# Your assignment
Below is some data; print it all back exactly.

----

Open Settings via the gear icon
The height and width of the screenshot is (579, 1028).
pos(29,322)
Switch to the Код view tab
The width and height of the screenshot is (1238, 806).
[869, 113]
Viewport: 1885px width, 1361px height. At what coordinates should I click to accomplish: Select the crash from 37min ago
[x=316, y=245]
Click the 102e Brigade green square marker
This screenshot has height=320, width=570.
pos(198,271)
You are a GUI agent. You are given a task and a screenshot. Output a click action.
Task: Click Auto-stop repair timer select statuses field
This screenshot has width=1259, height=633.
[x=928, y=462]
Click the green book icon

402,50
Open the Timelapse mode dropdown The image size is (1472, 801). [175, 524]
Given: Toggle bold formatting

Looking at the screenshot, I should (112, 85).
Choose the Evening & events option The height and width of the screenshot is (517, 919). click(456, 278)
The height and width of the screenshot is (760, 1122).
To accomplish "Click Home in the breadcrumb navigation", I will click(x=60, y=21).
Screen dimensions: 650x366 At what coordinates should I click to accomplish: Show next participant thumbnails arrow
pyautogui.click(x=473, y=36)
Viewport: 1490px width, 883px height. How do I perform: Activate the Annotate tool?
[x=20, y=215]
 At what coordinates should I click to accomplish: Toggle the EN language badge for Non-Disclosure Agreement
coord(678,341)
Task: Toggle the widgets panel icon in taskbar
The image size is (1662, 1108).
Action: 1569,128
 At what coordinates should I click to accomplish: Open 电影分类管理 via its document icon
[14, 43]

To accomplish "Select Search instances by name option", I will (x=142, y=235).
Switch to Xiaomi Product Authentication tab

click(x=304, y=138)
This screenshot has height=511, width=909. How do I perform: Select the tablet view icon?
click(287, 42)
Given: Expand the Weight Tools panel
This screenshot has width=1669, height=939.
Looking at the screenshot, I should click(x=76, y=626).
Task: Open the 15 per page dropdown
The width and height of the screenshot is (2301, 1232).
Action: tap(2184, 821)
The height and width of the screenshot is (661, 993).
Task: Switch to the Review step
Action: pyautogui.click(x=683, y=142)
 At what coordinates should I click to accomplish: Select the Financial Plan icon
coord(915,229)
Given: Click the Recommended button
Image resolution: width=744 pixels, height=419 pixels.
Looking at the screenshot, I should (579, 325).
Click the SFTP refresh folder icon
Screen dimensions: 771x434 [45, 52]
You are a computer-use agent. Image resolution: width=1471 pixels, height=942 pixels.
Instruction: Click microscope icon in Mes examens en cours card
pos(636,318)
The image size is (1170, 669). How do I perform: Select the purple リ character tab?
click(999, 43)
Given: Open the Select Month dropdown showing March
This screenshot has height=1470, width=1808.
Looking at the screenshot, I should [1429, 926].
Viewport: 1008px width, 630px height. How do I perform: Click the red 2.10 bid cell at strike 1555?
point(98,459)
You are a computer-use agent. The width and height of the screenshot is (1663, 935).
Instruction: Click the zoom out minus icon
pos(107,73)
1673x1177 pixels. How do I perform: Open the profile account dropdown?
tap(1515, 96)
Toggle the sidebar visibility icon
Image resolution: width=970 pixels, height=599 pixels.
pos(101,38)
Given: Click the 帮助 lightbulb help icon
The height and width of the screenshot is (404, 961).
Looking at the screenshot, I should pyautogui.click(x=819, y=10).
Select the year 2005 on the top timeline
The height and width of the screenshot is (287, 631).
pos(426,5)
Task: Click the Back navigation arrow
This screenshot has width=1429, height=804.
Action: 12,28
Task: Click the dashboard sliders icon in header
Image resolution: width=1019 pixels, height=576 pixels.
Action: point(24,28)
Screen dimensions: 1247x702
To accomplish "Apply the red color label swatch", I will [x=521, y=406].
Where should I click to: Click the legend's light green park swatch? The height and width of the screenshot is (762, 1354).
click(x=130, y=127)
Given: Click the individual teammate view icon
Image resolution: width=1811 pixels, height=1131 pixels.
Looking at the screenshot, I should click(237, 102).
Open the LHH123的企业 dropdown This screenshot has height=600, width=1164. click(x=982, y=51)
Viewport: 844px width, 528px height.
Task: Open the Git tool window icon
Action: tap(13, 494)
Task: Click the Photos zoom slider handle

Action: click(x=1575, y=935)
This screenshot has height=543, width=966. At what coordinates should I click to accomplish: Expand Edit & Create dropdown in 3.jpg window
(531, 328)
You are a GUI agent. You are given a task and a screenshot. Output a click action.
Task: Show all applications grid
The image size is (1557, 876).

----

# Result of this task
Open Settings via the gear icon
The height and width of the screenshot is (579, 1028).
pos(29,322)
Switch to the Код view tab
The width and height of the screenshot is (1238, 806).
[869, 113]
Viewport: 1885px width, 1361px height. At what coordinates should I click to accomplish: Select the crash from 37min ago
[x=316, y=245]
Click the 102e Brigade green square marker
This screenshot has height=320, width=570.
pos(198,271)
You are a GUI agent. You are given a task and a screenshot. Output a click action.
Task: Click Auto-stop repair timer select statuses field
This screenshot has width=1259, height=633.
[x=928, y=462]
Click the green book icon

402,50
Open the Timelapse mode dropdown The image size is (1472, 801). [175, 524]
Given: Toggle bold formatting

Looking at the screenshot, I should (112, 85).
Choose the Evening & events option The height and width of the screenshot is (517, 919). click(456, 278)
The height and width of the screenshot is (760, 1122).
To accomplish "Click Home in the breadcrumb navigation", I will click(x=60, y=21).
Screen dimensions: 650x366 At what coordinates should I click to accomplish: Show next participant thumbnails arrow
pyautogui.click(x=473, y=36)
Viewport: 1490px width, 883px height. How do I perform: Activate the Annotate tool?
[x=20, y=215]
 At what coordinates should I click to accomplish: Toggle the EN language badge for Non-Disclosure Agreement
coord(678,341)
Task: Toggle the widgets panel icon in taskbar
The image size is (1662, 1108).
Action: 1569,128
 At what coordinates should I click to accomplish: Open 电影分类管理 via its document icon
[14, 43]

To accomplish "Select Search instances by name option", I will (x=142, y=235).
Switch to Xiaomi Product Authentication tab

click(x=304, y=138)
This screenshot has height=511, width=909. How do I perform: Select the tablet view icon?
click(287, 42)
Given: Expand the Weight Tools panel
This screenshot has width=1669, height=939.
Looking at the screenshot, I should click(x=76, y=626).
Task: Open the 15 per page dropdown
The width and height of the screenshot is (2301, 1232).
Action: tap(2184, 821)
The height and width of the screenshot is (661, 993).
Task: Switch to the Review step
Action: pyautogui.click(x=683, y=142)
 At what coordinates should I click to accomplish: Select the Financial Plan icon
coord(915,229)
Given: Click the Recommended button
Image resolution: width=744 pixels, height=419 pixels.
Looking at the screenshot, I should (579, 325).
Click the SFTP refresh folder icon
Screen dimensions: 771x434 [45, 52]
You are a computer-use agent. Image resolution: width=1471 pixels, height=942 pixels.
Instruction: Click microscope icon in Mes examens en cours card
pos(636,318)
The image size is (1170, 669). How do I perform: Select the purple リ character tab?
click(999, 43)
Given: Open the Select Month dropdown showing March
This screenshot has height=1470, width=1808.
Looking at the screenshot, I should [1429, 926].
Viewport: 1008px width, 630px height. How do I perform: Click the red 2.10 bid cell at strike 1555?
point(98,459)
You are a computer-use agent. The width and height of the screenshot is (1663, 935).
Instruction: Click the zoom out minus icon
pos(107,73)
1673x1177 pixels. How do I perform: Open the profile account dropdown?
tap(1515, 96)
Toggle the sidebar visibility icon
Image resolution: width=970 pixels, height=599 pixels.
pos(101,38)
Given: Click the 帮助 lightbulb help icon
The height and width of the screenshot is (404, 961).
Looking at the screenshot, I should pyautogui.click(x=819, y=10).
Select the year 2005 on the top timeline
The height and width of the screenshot is (287, 631).
pos(426,5)
Task: Click the Back navigation arrow
This screenshot has width=1429, height=804.
Action: 12,28
Task: Click the dashboard sliders icon in header
Image resolution: width=1019 pixels, height=576 pixels.
Action: point(24,28)
Screen dimensions: 1247x702
To accomplish "Apply the red color label swatch", I will [x=521, y=406].
Where should I click to: Click the legend's light green park swatch? The height and width of the screenshot is (762, 1354).
click(x=130, y=127)
Given: Click the individual teammate view icon
Image resolution: width=1811 pixels, height=1131 pixels.
Looking at the screenshot, I should click(237, 102).
Open the LHH123的企业 dropdown This screenshot has height=600, width=1164. click(x=982, y=51)
Viewport: 844px width, 528px height.
Task: Open the Git tool window icon
Action: tap(13, 494)
Task: Click the Photos zoom slider handle

Action: click(x=1575, y=935)
This screenshot has height=543, width=966. At what coordinates should I click to accomplish: Expand Edit & Create dropdown in 3.jpg window
(531, 328)
You are a GUI agent. You are given a task and a screenshot. Output a click action.
Task: Show all applications grid
The image size is (1557, 876).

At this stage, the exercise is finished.